Looking out across the many landing pads, Halsey spotted dozens of Vancouver and Dublin-class shuttles, Egret-class spaceliners, and various other transports in the midst of landing, taking off, or being repaired and refueled. One thing all of the ships had in common, however, was the prominent eagle logo on their sides - each one was affiliated with the military in some way. Halsey’s current transport, the Ecbatana, was a considerably older ship in comparison to those around her, with few of the luxuries provided by the newer shuttles. Halsey generally wasn’t picky about comforts, however. As long as the ship was available when she needed it, and could run her mobile lab equipment, she would take whatever ONI provided her.
“Catherine!” a voice bellowed in the distance. Halsey turned to see a large older man approaching, looking to be in his upper sixties with subtly balding hair. Like her, he wore a thick parka with the UNSC logo on it, intended to protect from the cold and windy climate. “You’re still wearing those bifocal glasses I gave you?”
“Indeed I am, Dr. Hemsworth,” Halsey responded. “They’ve proven quite useful these last fifteen years.”

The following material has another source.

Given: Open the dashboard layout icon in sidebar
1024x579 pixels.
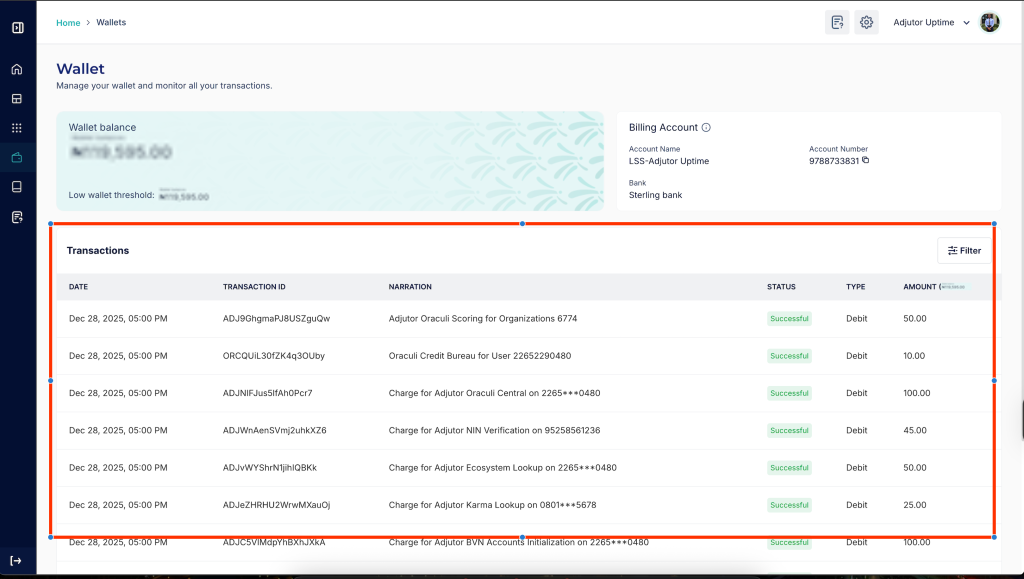Looking at the screenshot, I should (x=17, y=99).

Hemsworth scoffed. “I told you, Cathy, they're antiques! They’re older than this colony! They should be sitting on a desk for show, not being worn in this kind of weather! Surely you could afford a newer pair by now?”
After a moment of gauging her annoyed reaction (moreso at being called “Cathy” than his tirade about the glasses), he laughed and stuck out his hand to shake hers. She took it. “I’m kidding. I’m glad you’re enjoying them. Welcome home, Catherine.”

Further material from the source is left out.